■ Brief ■
Using the data that follows, give the number of lines in which the word "computer" occurs. Write only the number.

[Saved data entries]
______
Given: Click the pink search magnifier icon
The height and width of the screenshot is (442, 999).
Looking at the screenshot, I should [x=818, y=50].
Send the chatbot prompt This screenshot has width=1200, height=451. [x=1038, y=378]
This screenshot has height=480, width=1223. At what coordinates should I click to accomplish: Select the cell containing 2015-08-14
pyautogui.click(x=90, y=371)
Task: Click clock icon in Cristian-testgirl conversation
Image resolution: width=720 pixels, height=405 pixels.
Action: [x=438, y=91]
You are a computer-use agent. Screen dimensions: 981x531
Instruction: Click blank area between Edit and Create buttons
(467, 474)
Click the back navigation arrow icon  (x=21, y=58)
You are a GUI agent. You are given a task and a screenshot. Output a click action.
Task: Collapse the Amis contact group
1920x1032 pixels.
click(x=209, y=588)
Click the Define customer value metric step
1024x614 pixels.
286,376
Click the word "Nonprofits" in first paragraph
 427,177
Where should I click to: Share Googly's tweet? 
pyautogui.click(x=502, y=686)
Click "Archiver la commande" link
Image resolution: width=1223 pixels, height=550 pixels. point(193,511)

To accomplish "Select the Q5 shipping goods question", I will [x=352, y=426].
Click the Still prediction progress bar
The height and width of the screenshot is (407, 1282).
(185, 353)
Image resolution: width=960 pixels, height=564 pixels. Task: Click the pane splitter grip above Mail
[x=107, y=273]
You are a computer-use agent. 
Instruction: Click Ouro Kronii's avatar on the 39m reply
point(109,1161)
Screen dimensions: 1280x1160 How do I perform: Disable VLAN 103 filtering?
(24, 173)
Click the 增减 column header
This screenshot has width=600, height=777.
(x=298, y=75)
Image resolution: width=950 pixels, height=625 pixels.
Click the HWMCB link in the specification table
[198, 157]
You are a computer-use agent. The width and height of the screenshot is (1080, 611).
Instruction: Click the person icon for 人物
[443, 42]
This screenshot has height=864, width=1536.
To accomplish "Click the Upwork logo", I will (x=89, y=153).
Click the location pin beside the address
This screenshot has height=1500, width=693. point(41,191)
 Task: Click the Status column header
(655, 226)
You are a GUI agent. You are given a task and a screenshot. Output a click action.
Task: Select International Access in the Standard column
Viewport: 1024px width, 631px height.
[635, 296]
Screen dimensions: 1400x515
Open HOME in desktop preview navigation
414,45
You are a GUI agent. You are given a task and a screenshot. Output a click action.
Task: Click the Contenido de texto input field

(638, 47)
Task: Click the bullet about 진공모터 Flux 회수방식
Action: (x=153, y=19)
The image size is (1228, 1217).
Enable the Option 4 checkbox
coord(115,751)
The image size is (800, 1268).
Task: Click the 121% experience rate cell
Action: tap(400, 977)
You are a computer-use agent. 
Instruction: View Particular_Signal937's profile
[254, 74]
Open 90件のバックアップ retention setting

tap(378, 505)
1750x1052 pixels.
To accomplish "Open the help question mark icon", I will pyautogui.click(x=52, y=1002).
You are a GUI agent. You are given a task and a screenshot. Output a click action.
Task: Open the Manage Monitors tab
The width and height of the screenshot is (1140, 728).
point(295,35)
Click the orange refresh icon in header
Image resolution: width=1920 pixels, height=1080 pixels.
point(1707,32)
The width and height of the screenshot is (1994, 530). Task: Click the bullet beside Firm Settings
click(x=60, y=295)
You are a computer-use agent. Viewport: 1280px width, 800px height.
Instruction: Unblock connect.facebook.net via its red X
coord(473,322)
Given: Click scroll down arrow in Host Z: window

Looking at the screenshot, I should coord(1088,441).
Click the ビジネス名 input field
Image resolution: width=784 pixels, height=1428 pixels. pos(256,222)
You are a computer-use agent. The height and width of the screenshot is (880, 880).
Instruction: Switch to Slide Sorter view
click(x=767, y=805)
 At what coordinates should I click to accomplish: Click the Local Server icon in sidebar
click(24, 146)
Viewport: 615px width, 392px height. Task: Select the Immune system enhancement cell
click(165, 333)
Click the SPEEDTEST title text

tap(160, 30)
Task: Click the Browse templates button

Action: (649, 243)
______
■ Result of the task ■
6